» Directions:
Render the records below as a JSON list of strings, one string per line and no blank lines, covering every record. Leave the pictures out.

──────

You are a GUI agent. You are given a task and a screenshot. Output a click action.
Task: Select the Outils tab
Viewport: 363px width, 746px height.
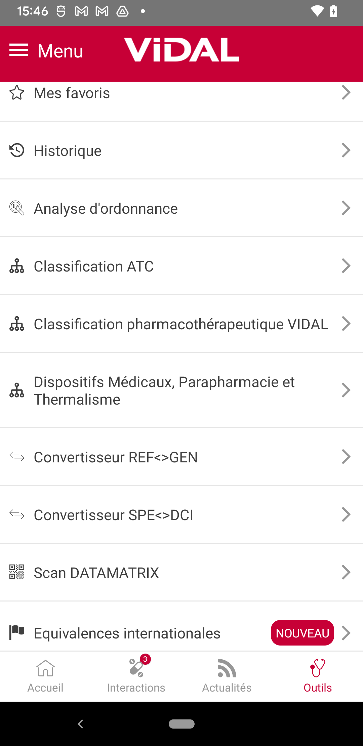point(318,676)
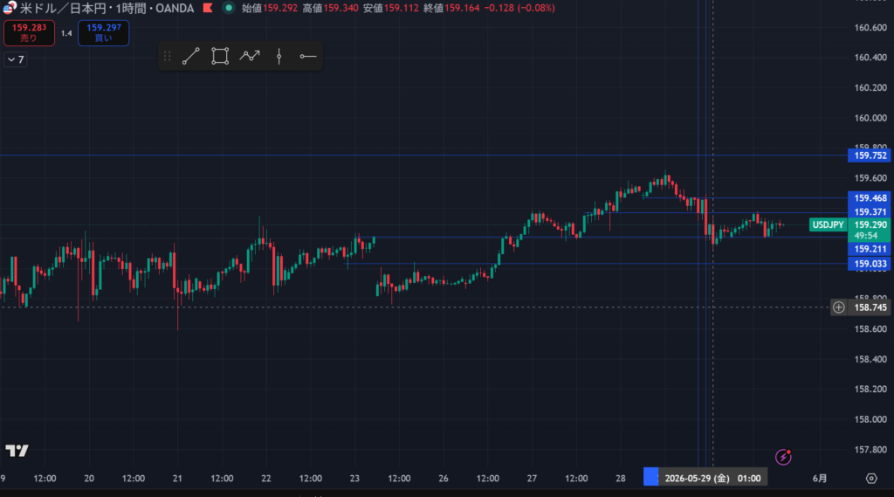Screen dimensions: 894x497
Task: Select the path drawing tool
Action: click(x=250, y=56)
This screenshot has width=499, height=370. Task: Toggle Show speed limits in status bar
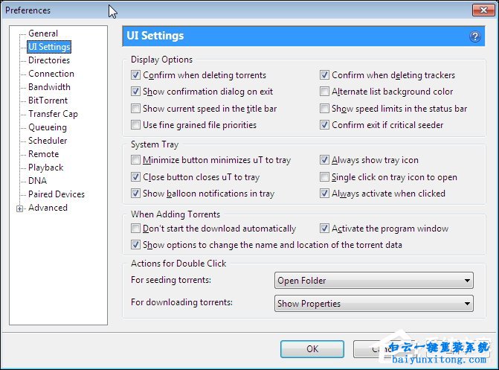(x=325, y=109)
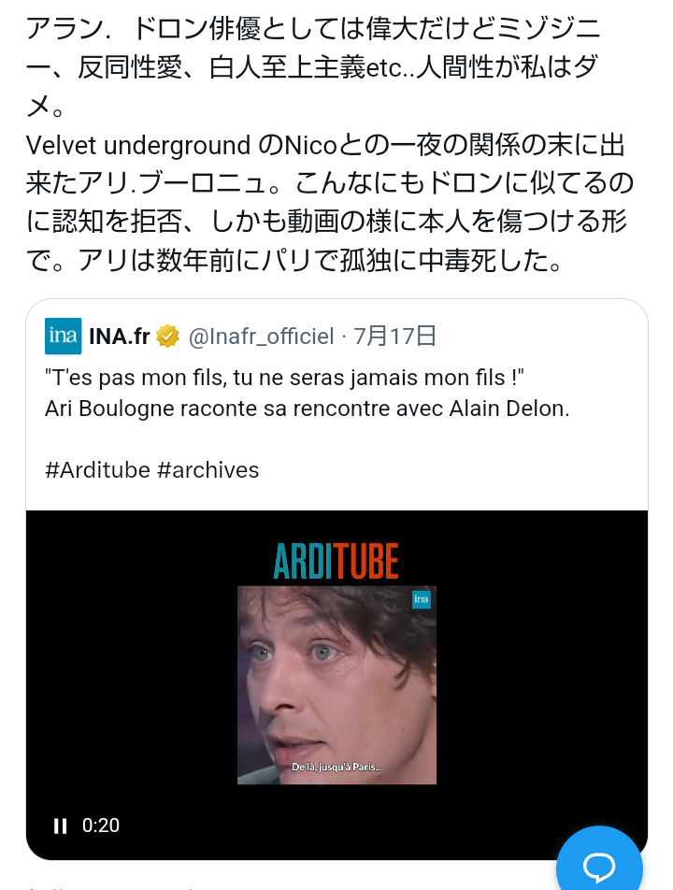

──────

» Solved problem:
[
  "You are a GUI agent. You are given a task and a screenshot. Output a click action.",
  "Task: Select the Outils tab",
  "Viewport: 363px width, 746px height.",
  "point(318,676)",
  "Screen dimensions: 894x497",
  "Task: Select the path drawing tool",
  "Action: click(x=250, y=56)",
  "This screenshot has width=499, height=370. Task: Toggle Show speed limits in status bar",
  "(x=325, y=109)"
]